STJ mantém prisão preventiva por tráfico de animais silvestres – Operação Axolote
SPF COORDENADORIA DE PROCESSAMENTO DE FEITOS DE DIREITO PENAL
Esmael Freitas da Silva teve a prisão preventiva decretada em dezembro de 2025, no âmbito da Operação Axolote, por supostamente liderar organização criminosa dedicada ao tráfico interestadual de animais silvestres, com uso de documentos fiscais falsificados para conferir aparência de legalidade às operações. As investigações apontam sua atuação como articulador central entre núcleos operacionais em diferentes estados, coordenando capturas, transporte, revenda e falsificação documental. Os fatos apurados abrangem o período de 2022 a 2024, com provas incluindo conversas de maio de 2024.
A questão jurídica central consiste em saber se a prisão preventiva mantida pelo Tribunal de Justiça de Santa Catarina está devidamente fundamentada diante das alegações de ausência de contemporaneidade do periculum libertatis, falta de individualização concreta da conduta e não demonstração da insuficiência das medidas cautelares diversas. Discute-se ainda se a revogação do monitoramento eletrônico anteriormente imposto como liminar exigia a indicação de fato novo ou descumprimento específico para justificar a conversão em prisão preventiva.

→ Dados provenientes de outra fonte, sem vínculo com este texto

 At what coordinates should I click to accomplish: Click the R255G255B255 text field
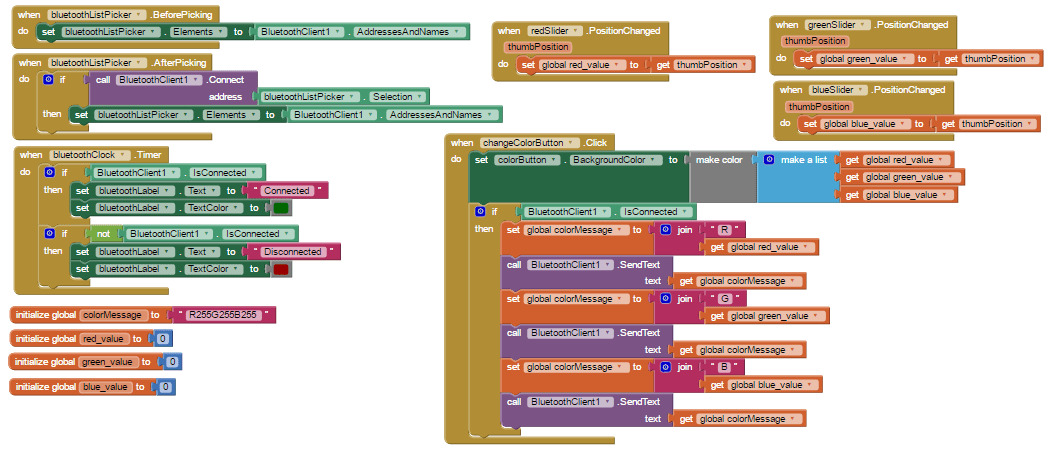coord(222,315)
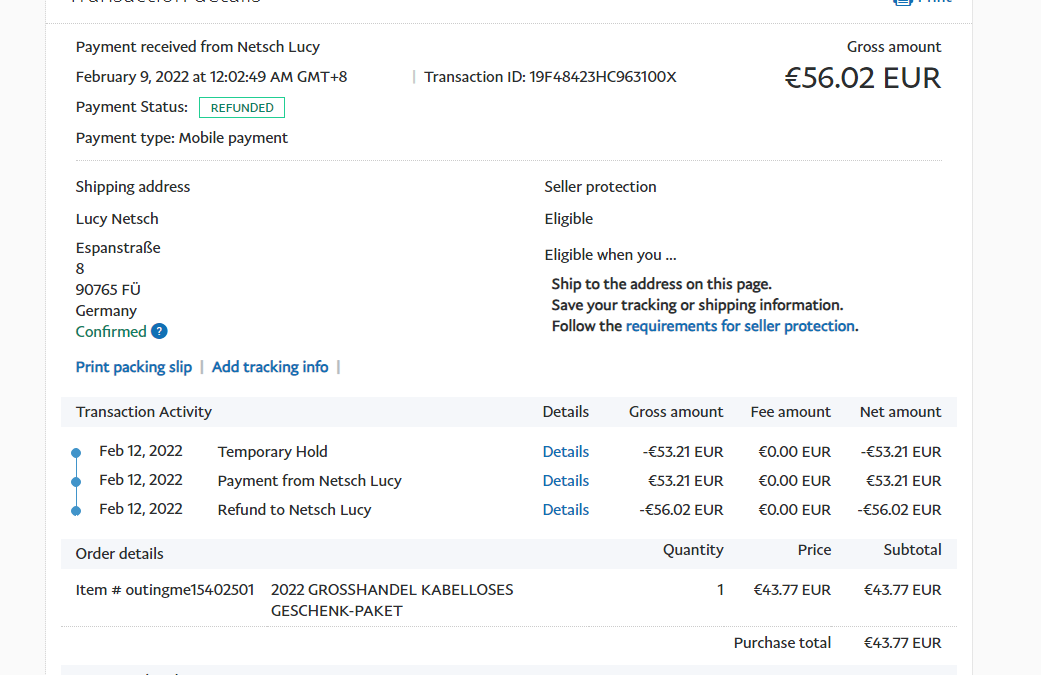The image size is (1041, 675).
Task: Open the Print packing slip link
Action: (x=134, y=367)
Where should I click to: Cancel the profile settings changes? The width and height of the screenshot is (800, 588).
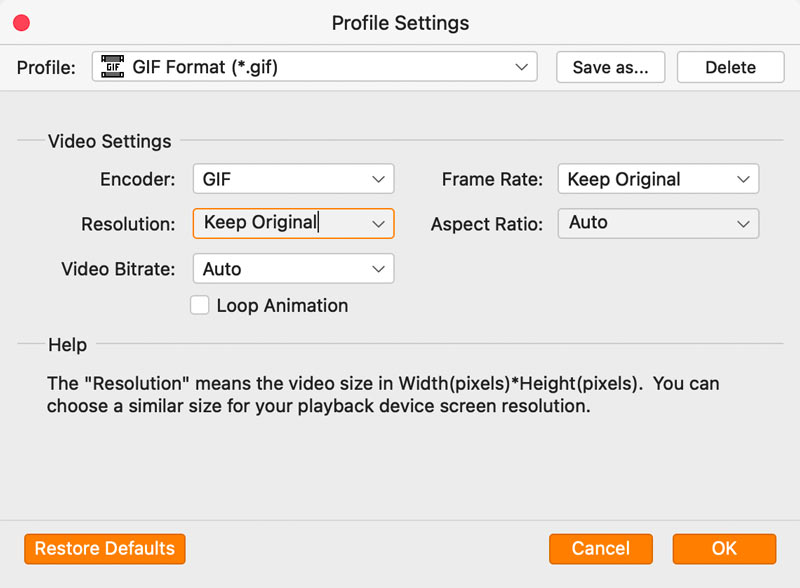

O STJ, com base na análise do decreto prisional, reconheceu que a custódia cautelar está suficientemente fundamentada na necessidade de garantia da ordem pública, considerada a gravidade concreta da conduta, o modus operandi estruturado em âmbito nacional e a posição central ocupada pelo recorrente na organização criminosa. O tribunal aplicou o disposto no art. 312, § 3º, I, do CPP, com a redação dada pela Lei n. 15.272/2025, que determina a consideração do modus operandi, inclusive quanto à premeditação, para aferição da periculosidade do agente.